The Knights also developed 10. ______________ for kings and businessmen to use in transactions with each other. This is the earliest example of cash.
The Templars took advantage of their large quantity of 11. ______________ to offer loans to their customers at 12. ______________ than usual.
TRANSCRIPT IELTS Listening Part 4
Good afternoon everyone. Some of you may find it odd today to be listening to a lecture about history instead of one on modern-day finance. However, by looking at the Knights Templar, we can better understand the key principles of today’s international financial system. We will look at the history of the Templars from various points of view, and show how their actions have been carried on right up into the twenty-first century.
The Knights Templar were founded in 1119 by Hugh Payens, a French knight, to protect pilgrims who were making their way from Europe to the Holy Land after it had been captured by knights in the First Crusade twenty years before.
At first the Order – known as the Poor Knights of Christ and the Temple of Solomon – consisted of just eight or nine members, who lived in Jerusalem. They were officially dedicated to a life of poverty, which can be seen from the image, on their original seal, of two knights riding on the same horse.

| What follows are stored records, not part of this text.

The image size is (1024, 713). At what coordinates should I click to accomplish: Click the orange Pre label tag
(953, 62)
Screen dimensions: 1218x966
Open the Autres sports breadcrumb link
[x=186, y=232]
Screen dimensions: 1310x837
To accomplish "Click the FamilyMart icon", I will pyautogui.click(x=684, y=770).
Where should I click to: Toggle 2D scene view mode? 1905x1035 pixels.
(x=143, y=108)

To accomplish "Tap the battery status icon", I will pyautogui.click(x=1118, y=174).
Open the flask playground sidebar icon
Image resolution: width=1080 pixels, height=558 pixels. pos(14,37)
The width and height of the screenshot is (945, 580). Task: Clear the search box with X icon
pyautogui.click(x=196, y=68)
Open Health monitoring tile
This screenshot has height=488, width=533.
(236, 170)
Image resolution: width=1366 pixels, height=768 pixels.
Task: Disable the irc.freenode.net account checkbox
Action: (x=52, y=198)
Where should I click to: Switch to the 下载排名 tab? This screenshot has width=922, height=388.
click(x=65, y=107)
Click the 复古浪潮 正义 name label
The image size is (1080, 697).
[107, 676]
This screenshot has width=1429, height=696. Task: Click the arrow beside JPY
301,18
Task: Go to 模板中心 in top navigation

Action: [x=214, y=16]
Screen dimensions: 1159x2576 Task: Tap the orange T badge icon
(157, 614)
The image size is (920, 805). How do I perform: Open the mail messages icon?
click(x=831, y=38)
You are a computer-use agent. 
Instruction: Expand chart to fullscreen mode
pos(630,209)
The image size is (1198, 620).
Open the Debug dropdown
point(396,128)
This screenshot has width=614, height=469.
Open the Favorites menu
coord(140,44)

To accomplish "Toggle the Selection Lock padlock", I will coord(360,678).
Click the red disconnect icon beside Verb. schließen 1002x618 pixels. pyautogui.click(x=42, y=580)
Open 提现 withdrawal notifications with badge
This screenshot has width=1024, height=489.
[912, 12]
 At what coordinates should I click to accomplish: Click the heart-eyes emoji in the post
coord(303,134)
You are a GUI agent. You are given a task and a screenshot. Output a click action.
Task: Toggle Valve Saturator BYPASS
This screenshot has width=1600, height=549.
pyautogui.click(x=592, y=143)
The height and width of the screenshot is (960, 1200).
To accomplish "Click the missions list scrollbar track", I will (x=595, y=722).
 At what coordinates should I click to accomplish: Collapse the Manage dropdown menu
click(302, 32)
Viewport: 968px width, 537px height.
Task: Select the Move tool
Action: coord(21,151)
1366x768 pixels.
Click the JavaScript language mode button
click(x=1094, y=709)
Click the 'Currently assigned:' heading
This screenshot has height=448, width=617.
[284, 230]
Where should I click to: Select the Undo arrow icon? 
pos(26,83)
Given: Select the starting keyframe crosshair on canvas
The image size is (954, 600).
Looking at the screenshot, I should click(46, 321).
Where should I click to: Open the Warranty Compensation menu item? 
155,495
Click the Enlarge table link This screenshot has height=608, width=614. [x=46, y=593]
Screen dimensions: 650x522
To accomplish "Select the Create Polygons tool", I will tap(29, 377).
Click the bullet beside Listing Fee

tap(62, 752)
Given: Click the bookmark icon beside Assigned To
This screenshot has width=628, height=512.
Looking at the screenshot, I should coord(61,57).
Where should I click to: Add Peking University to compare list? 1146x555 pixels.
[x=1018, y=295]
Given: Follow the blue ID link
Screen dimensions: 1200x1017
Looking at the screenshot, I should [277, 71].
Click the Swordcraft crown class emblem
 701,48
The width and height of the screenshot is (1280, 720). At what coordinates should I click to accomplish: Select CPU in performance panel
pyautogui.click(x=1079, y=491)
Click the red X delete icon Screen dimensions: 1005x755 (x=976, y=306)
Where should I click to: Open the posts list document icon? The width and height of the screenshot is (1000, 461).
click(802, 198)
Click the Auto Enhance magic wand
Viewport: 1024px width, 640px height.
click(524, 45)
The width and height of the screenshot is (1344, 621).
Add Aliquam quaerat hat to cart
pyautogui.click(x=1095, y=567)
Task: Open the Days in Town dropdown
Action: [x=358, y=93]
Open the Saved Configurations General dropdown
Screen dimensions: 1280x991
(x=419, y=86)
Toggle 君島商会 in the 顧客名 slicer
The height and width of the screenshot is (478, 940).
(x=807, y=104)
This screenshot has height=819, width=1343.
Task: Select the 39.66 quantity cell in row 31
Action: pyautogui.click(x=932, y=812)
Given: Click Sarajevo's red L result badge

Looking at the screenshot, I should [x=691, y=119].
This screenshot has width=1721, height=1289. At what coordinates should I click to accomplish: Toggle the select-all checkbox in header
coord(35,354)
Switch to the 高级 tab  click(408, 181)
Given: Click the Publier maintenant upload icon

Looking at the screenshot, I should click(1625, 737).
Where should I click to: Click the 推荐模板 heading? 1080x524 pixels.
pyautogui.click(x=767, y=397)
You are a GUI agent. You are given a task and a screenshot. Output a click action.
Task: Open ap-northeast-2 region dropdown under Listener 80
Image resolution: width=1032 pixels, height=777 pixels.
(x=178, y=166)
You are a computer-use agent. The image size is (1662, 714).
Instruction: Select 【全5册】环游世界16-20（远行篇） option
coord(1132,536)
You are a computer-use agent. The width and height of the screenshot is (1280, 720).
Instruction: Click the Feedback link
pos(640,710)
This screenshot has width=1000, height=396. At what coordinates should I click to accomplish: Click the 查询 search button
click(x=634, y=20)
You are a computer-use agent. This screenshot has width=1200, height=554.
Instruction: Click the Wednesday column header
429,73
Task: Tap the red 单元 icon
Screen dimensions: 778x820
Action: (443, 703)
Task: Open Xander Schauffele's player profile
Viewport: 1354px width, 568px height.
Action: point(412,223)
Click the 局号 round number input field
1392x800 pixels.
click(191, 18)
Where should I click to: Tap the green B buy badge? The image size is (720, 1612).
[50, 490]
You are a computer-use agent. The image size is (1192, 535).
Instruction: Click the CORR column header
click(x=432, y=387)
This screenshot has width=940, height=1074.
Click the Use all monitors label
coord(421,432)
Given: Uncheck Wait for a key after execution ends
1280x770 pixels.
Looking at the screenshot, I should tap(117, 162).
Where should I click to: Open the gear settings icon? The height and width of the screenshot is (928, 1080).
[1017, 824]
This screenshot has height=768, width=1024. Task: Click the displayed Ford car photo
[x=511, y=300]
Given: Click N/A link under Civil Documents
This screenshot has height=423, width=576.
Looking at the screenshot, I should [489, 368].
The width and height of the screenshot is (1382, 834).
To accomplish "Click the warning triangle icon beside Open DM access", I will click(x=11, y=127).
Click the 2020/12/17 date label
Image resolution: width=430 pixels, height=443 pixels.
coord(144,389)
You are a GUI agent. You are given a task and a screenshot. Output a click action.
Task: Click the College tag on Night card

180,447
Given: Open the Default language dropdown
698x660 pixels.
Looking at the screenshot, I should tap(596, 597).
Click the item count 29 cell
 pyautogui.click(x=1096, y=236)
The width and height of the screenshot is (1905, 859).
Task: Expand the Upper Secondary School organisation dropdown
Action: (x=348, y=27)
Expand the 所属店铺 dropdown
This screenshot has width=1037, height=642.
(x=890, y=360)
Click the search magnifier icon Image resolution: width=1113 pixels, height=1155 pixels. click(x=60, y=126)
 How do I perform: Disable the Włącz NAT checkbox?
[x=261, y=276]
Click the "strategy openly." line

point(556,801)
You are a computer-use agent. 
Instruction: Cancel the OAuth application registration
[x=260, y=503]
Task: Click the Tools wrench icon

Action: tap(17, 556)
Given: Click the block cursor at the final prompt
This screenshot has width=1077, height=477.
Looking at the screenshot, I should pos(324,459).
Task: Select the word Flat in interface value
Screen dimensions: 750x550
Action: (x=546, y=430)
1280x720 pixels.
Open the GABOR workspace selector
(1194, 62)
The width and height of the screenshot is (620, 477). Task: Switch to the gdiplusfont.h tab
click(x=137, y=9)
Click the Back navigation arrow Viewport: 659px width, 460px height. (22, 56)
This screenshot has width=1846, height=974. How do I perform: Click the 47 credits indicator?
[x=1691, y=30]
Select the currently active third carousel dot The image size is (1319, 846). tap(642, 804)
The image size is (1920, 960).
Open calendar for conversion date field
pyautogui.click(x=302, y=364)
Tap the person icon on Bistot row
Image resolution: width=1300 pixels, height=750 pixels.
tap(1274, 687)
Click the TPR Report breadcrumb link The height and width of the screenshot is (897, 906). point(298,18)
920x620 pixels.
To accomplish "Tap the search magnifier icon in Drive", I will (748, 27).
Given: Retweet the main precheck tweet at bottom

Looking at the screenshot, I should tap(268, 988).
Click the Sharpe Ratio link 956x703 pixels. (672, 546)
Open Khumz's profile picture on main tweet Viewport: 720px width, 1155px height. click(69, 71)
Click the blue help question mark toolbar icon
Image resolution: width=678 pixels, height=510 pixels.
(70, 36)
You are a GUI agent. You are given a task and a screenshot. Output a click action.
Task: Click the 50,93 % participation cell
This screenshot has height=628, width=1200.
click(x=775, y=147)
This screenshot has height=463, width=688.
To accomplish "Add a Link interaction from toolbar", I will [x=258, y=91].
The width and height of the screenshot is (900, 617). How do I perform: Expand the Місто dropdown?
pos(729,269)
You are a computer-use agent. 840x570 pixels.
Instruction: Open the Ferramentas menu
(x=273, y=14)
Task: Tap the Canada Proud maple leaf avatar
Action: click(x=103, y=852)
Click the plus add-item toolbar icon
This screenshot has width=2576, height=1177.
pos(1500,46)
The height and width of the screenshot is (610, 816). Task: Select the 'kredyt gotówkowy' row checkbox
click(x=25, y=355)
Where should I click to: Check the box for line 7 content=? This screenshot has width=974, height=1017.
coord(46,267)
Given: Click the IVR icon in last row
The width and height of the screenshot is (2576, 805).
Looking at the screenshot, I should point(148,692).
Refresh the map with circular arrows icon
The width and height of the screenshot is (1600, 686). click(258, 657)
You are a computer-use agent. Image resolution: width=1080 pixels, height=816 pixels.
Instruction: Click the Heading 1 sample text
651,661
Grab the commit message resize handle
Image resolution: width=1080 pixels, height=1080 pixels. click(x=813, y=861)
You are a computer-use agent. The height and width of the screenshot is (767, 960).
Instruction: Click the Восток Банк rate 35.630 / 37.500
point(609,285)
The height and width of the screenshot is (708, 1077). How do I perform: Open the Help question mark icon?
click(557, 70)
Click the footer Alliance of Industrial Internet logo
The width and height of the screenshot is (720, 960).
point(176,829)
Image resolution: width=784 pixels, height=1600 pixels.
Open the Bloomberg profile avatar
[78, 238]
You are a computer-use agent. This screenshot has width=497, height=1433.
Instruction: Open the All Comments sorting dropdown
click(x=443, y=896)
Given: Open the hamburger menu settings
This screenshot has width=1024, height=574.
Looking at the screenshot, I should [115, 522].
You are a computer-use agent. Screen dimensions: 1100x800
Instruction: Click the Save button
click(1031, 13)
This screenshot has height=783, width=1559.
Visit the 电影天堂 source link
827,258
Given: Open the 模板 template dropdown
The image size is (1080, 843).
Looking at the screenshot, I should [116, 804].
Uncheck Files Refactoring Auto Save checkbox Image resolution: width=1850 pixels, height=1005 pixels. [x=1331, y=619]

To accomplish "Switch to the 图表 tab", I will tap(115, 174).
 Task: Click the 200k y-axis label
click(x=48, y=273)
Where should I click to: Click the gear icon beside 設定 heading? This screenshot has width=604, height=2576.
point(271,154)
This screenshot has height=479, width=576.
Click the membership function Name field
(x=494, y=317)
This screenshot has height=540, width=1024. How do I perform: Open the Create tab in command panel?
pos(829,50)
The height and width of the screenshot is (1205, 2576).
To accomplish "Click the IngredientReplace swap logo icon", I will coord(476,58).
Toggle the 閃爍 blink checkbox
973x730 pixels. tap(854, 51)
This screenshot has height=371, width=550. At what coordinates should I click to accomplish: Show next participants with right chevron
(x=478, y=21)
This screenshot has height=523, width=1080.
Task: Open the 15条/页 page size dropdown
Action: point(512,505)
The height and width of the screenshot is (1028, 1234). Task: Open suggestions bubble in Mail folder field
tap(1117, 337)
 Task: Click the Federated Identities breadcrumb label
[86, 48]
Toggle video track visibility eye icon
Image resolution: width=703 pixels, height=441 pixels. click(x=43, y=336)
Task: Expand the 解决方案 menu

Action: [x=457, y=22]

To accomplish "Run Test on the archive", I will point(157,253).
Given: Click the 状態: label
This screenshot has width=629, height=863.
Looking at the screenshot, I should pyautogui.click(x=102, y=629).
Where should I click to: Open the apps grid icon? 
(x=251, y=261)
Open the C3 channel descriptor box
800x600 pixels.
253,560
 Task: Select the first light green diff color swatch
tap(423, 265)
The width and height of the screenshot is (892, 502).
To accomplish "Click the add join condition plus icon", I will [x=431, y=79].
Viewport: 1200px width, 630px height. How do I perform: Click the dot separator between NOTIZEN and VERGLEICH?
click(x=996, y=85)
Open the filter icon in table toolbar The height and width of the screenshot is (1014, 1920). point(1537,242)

But despite its dedication to poverty, the Order soon became rich and powerful, and ended up being responsible for most of the finances of medieval Europe. This role as the precursors of modern finance came to light many years ago and has since then been discussed by historians at length – but it is not generally known to the public or to modern-day financiers. Let’s now take a look at some of the reasons for the Knights’ transformation.
The Knights’ initial success came when they received the support of leading church figures including the pope, who encouraged Europe’s richest families to donate money, land and even family members to the Templars’ cause. But as an elite fighting force the Knights earned their reputation for courage and tough fighting skills. Who better, then, than to guard and guide the financial affairs of Europe’s kings and upper classes? The Knights’ primary purpose was to fight and protect territory in the Holy Land, but in Europe they were hired by princes, priests, businessmen and kings – especially in France and Britain – to protect valuable objects and money. By the thirteenth century, the knights were handling much of the capital of western Europe.
For around a hundred years, then, the Knights acted as treasurers for most of Europe and as such laid the foundations for a strong banking system. To their new customers they were able to offer expertise as well as a complex but secure system of financial management – and indeed they proved themselves to be such experts that it quickly became the custom for people to consult with them for accurate and honest administration. To this day this tradition has endured as people go to the banks, the descendents of these ancient trustees, to have them manage their finances in a place which is seen as safe and secure.
Other organisations can find their roots in the roles which the Knights played back in the thirteenth century. The very same kind of auditing services which are today offered by the Big Four of KPMG, Deloitte and others were offered by the Templars, who were employed not only to audit individual and business accounts, but also to provide fiscal advice on matters like changing an entire country’s currency.